Central Limit Theorem

The Central Limit Theorem estabilishes that, for a normally distributed random variable X, with mean
`\mu` and standard deviation
`\sigma`, the sampling distribution of the sample means with size n can be approximated to a normal distribution with mean
`\mu` and standard deviation
`s = (\sigma)/(√(n))`.

For a skewed variable, the Central Limit Theorem can also be applied, as long as n is at least 30.

In this question, we have that:

`\mu = 250, \sigma = 8, n = 64, s = (8)/(√(64)) = 1`

What is the probability that the mean weight of the pepperoni from the sample of 64 pizzas is within 1 g of the true mean?

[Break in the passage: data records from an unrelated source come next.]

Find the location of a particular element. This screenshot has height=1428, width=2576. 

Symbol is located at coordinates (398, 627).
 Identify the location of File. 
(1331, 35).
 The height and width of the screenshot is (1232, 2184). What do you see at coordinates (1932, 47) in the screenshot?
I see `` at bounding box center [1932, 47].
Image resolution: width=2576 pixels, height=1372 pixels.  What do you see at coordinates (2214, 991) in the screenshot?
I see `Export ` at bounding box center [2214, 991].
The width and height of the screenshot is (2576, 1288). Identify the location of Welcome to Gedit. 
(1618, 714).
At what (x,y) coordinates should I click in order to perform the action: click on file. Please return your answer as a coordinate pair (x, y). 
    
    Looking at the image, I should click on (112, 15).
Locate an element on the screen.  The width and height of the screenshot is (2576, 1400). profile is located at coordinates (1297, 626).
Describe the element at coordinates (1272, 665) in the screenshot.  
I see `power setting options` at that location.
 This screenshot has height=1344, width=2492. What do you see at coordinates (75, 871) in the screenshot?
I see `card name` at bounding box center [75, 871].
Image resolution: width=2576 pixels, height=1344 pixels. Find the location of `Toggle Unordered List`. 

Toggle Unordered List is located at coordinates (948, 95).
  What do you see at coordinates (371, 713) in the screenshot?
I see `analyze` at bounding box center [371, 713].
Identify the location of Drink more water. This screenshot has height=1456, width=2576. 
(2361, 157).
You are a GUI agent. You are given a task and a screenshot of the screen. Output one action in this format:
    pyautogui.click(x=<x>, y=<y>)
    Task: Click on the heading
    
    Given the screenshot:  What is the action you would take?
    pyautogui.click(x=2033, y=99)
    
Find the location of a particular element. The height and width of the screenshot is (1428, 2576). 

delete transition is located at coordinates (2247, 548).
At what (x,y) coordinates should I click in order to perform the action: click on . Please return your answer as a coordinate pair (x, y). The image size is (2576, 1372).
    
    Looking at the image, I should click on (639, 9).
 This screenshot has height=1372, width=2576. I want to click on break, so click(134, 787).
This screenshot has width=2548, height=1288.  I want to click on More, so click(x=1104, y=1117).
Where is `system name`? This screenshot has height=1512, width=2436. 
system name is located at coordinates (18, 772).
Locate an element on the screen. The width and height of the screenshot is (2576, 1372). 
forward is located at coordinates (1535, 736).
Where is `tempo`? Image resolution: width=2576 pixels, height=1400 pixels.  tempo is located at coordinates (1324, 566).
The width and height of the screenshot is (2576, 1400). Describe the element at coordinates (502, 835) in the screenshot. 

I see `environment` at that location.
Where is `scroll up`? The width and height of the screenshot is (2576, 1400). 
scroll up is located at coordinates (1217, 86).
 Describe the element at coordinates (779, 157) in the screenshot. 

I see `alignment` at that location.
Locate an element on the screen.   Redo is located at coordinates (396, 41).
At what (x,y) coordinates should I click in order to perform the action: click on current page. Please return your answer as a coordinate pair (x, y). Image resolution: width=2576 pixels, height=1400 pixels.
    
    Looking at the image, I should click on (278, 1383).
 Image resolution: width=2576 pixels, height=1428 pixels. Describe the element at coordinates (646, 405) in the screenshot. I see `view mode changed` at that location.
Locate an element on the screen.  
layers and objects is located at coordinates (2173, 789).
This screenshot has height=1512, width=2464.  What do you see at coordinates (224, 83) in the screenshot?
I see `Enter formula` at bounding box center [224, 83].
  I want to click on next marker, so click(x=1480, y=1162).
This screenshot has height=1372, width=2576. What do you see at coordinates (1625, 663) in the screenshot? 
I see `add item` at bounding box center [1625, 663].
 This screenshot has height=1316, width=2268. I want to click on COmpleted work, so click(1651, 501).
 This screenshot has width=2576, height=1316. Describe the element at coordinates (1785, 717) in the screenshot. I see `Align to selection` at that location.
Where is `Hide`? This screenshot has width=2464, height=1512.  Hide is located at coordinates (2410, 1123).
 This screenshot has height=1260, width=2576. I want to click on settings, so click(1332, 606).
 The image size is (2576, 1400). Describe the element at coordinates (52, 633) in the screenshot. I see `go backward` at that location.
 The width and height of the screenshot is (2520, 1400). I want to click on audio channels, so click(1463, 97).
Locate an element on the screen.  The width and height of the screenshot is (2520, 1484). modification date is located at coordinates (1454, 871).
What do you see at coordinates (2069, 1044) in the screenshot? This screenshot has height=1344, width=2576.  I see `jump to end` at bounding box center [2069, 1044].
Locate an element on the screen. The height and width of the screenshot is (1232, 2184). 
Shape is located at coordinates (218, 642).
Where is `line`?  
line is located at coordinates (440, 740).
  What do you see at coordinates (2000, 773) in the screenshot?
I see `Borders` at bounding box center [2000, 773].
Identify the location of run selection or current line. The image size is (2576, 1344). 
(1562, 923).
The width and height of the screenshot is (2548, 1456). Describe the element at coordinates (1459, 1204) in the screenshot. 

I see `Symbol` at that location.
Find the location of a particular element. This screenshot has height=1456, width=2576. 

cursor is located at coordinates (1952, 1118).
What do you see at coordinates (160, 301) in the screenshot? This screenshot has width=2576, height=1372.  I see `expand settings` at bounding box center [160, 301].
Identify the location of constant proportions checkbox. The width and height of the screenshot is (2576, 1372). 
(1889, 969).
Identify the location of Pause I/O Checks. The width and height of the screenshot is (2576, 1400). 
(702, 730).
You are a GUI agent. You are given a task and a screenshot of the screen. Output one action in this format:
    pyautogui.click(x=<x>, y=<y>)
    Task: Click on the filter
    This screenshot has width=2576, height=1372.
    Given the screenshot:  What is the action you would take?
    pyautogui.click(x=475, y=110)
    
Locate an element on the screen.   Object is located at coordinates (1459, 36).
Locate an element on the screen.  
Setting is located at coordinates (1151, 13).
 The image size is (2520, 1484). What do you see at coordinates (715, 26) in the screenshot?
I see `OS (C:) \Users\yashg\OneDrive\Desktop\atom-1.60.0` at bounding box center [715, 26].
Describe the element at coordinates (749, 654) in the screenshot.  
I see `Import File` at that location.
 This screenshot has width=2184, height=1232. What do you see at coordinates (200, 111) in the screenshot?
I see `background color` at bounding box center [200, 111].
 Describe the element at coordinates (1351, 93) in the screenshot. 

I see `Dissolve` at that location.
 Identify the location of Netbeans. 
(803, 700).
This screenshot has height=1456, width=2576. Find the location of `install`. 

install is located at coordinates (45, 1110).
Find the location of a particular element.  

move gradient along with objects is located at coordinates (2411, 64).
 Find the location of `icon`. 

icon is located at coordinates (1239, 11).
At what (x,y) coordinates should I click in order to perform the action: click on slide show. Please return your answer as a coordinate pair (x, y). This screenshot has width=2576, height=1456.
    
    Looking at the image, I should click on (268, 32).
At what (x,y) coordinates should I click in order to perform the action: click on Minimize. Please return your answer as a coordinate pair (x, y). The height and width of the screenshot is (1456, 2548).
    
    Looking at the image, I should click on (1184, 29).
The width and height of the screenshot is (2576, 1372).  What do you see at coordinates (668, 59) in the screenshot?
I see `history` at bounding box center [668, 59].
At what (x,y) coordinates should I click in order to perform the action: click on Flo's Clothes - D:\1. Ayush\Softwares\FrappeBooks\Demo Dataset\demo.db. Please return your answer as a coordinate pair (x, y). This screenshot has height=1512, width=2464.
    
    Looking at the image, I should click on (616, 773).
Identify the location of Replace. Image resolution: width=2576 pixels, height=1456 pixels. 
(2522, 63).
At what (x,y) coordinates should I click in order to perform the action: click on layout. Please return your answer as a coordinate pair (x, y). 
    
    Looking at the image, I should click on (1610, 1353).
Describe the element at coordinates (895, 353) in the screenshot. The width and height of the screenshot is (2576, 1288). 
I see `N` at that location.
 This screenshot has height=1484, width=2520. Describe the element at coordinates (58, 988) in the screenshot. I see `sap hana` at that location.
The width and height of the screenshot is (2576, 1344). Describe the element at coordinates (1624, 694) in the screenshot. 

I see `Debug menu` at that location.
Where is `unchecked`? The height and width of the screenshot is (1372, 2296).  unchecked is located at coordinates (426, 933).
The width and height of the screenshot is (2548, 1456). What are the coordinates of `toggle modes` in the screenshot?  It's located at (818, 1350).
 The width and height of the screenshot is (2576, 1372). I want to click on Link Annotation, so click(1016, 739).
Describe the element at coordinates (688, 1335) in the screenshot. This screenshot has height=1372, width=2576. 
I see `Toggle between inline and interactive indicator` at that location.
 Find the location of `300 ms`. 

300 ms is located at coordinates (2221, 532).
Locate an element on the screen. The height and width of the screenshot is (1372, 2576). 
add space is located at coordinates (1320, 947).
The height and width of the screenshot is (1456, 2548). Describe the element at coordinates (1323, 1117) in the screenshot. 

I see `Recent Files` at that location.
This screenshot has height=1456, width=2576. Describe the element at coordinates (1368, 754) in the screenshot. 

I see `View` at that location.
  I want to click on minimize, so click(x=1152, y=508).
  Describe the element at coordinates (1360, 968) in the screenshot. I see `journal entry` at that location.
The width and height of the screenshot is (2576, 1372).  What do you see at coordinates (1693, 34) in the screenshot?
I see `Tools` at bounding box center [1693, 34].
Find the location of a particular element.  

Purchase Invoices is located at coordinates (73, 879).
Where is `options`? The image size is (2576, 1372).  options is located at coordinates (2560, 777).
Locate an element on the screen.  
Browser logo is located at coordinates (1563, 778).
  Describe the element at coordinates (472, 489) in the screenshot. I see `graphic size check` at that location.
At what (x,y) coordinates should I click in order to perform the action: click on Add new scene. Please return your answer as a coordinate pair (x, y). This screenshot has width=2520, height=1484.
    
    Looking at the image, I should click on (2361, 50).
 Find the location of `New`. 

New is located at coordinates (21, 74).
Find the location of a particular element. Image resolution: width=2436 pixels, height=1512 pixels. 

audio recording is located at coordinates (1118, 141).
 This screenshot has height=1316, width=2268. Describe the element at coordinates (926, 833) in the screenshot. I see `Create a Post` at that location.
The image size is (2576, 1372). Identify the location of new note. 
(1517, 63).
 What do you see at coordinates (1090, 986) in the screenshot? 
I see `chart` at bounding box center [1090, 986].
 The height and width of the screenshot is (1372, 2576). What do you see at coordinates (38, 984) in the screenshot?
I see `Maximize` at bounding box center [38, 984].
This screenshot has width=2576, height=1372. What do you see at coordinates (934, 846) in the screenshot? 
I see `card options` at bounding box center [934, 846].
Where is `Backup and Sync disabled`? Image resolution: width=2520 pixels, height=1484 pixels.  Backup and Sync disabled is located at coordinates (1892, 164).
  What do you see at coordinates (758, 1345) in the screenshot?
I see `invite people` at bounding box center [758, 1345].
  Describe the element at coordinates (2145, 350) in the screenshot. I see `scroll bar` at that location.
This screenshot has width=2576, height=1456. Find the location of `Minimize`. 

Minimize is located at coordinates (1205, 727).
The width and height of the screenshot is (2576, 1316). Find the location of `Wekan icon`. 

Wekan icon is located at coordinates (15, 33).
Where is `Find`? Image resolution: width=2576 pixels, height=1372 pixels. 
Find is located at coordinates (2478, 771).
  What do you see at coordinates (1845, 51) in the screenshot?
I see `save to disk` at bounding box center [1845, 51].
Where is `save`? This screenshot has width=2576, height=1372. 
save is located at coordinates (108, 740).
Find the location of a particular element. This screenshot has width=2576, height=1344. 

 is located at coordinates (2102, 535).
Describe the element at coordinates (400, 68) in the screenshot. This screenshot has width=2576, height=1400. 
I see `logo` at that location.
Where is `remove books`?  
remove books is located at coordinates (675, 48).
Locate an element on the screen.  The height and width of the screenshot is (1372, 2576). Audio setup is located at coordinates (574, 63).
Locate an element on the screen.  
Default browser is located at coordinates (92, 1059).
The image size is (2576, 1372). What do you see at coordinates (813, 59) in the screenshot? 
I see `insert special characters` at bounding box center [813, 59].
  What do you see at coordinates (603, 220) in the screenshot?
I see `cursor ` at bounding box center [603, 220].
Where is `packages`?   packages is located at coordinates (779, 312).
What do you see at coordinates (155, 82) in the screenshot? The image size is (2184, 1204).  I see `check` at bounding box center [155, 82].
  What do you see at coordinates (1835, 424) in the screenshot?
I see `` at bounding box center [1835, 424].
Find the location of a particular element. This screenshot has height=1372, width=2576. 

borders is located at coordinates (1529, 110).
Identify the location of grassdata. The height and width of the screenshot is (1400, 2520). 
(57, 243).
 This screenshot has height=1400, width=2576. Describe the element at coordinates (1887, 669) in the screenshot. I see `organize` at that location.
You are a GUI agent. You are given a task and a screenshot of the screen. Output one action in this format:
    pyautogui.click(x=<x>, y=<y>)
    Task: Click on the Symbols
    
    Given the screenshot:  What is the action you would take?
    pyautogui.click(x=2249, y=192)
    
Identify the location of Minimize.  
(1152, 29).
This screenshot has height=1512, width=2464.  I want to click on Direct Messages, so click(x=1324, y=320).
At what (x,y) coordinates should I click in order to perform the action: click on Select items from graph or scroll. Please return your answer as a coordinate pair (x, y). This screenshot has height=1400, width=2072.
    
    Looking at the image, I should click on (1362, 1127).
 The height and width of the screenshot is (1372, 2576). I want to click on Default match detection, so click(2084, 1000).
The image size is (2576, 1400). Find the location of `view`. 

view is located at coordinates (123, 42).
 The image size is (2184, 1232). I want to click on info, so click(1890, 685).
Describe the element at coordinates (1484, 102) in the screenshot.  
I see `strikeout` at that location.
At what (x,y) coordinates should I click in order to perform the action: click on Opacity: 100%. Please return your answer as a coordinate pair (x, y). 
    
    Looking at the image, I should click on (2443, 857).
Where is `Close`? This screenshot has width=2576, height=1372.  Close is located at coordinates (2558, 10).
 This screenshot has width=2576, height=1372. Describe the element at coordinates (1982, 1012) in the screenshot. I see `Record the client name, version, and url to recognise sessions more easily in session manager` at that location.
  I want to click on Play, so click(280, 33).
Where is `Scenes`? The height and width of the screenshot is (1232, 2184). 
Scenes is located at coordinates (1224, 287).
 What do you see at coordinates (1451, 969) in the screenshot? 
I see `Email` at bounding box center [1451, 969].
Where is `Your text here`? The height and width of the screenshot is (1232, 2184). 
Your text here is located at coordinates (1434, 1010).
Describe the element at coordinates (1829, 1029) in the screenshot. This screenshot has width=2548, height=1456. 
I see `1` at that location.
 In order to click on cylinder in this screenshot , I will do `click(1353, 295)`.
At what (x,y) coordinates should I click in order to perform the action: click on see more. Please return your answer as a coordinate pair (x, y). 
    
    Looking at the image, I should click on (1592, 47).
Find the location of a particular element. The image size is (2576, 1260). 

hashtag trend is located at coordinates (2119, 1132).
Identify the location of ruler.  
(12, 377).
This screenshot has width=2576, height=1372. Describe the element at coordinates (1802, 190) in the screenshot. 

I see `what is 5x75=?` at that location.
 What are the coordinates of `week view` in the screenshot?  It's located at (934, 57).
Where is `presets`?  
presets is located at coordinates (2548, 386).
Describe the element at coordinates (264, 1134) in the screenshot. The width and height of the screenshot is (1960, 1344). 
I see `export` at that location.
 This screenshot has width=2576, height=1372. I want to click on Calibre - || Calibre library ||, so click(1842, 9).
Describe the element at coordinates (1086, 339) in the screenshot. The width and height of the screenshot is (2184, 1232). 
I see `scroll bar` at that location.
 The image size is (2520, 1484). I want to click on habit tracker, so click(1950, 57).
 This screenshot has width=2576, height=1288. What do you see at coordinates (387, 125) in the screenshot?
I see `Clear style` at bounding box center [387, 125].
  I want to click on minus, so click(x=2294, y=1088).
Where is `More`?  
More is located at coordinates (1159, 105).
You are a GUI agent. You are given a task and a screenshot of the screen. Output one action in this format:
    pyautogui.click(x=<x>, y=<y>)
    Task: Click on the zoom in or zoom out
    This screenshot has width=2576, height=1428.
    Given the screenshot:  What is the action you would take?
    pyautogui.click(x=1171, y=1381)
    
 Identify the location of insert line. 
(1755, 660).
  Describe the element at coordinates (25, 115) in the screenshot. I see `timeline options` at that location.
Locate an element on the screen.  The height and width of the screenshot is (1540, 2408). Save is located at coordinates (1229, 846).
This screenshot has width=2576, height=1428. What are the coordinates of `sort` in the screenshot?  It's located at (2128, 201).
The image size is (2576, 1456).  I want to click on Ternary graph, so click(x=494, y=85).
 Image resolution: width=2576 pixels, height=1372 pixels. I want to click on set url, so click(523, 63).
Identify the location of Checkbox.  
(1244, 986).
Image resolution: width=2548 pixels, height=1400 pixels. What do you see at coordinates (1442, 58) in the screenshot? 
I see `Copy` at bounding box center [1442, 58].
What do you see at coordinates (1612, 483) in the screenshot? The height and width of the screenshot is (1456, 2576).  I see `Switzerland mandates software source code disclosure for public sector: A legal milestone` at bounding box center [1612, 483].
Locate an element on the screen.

This is the pvalue of Z when X = 64 + 1 = 65 subtracted by the pvalue of Z when X = 64 - 1 = 63. So

X = 65

`Z = (X - \mu)/(\sigma)`

By the Central Limit Theorem

`Z = (X - \mu)/(s)`

`Z = (65 - 64)/(1)`

`Z = 1`

`Z = 1` has a pvalue of 0.8413.

X = 63

`Z = (X - \mu)/(s)`

`Z = (63 - 64)/(1)`

`Z = -1`

`Z = -1` has a pvalue of 0.1587

0.8413 - 0.1587 = 0.6826

68.26% probability that the mean weight of the pepperoni from the sample of 64 pizzas is within 1 g of the true mean.